Platform for Genomic Processing Using Airflow and ECS
High-scale orchestration of genomic algorithms using Airflow workflows, AWS Elastic Container Service (ECS), and Docker. Genomic algorithms are highly demanding of CPU, RAM, and storage. Our data science team requires a platform to facilitate the development and validation of proprietary algorithms. The Data engineering team develops a research data platform that enables Data Scientists to publish docker images to AWS ECR and run them using Airflow DAGS that provision AWS’s ECS compute power of EC2 and Fargate.
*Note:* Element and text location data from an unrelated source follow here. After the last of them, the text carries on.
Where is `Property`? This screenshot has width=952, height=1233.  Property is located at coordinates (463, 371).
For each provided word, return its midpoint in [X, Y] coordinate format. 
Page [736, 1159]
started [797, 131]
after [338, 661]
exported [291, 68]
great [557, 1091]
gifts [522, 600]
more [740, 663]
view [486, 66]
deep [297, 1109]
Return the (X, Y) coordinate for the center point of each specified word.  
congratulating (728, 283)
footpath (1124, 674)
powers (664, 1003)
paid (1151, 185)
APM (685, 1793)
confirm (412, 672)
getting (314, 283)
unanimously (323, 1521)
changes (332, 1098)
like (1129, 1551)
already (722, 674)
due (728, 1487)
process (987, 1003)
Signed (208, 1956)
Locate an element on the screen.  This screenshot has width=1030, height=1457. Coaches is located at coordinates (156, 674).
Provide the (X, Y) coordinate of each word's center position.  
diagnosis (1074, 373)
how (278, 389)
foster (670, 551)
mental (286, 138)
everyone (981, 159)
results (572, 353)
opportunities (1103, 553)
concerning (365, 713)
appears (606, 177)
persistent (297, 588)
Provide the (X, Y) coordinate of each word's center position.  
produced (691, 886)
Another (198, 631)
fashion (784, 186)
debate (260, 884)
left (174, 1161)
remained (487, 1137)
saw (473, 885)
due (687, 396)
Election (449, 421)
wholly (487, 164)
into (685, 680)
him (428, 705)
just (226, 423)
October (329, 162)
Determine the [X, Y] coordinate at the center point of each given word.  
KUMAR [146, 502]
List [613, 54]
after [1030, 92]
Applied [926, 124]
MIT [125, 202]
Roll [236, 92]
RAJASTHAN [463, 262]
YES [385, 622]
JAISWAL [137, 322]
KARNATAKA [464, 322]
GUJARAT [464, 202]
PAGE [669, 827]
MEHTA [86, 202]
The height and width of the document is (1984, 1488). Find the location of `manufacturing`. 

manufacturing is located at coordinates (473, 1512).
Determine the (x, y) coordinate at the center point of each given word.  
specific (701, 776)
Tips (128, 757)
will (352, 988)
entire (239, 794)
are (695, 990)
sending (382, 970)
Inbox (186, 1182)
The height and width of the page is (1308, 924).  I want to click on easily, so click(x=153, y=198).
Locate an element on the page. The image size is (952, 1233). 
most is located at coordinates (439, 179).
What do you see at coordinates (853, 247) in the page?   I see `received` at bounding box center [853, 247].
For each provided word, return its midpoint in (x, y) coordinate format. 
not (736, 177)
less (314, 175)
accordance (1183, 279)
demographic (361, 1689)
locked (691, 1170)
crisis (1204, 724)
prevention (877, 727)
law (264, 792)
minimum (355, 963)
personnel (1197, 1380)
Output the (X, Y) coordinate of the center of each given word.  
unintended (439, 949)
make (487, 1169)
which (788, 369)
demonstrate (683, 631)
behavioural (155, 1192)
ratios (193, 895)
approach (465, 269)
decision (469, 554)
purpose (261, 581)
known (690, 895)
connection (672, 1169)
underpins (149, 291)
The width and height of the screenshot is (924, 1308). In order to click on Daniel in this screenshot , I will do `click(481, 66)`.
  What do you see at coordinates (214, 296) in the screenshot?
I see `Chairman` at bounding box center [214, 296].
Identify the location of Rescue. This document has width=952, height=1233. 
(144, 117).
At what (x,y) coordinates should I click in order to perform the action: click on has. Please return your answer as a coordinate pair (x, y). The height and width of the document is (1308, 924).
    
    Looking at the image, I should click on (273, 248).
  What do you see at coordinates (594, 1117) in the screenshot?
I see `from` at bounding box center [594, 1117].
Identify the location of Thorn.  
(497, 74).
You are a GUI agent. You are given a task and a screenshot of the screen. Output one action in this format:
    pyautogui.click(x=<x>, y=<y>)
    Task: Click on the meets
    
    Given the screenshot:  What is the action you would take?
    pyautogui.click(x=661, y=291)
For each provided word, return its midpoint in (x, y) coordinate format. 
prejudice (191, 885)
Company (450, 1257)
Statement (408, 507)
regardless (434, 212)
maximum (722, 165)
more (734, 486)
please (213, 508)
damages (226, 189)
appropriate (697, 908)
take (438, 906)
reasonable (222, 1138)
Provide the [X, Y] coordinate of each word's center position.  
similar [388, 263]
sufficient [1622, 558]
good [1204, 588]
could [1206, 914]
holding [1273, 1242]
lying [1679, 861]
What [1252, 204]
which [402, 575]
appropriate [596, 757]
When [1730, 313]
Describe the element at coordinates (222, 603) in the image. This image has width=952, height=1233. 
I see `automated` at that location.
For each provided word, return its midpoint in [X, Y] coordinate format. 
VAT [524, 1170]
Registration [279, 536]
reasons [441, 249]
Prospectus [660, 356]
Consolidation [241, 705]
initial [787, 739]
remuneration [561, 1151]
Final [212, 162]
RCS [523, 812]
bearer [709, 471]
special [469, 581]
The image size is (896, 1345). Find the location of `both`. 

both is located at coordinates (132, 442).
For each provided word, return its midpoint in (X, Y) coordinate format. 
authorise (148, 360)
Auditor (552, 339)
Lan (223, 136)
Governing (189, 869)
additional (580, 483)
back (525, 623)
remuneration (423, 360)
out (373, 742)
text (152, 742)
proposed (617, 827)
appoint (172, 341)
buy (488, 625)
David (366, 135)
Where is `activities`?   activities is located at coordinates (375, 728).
We will describe a research platform that allows our data science team to check their algorithms on ~1000 cases in parallel using airflow UI and dynamic DAG generation to utilize EC2 machines, auto-scaling groups, and ECS clusters across multiple AWS regions.
Reducing Costs by Maximizing Airflow and DAG Performance
Airflow DAGs are Python code (which can pretty much do anything you want) and Airflow has hundreds configuration options (which can dramatically change Airflow behavior). Those two facts contribute to endless combinations that can run the same workloads, but only a precious few are efficient. The rest will result in failed tasks and excessive compute usage, costing time and money. This talk will demonstrate how small changes can yield big dividends, and reveals some code improvements and Airflow configurations that can reduce costs and maximize performance.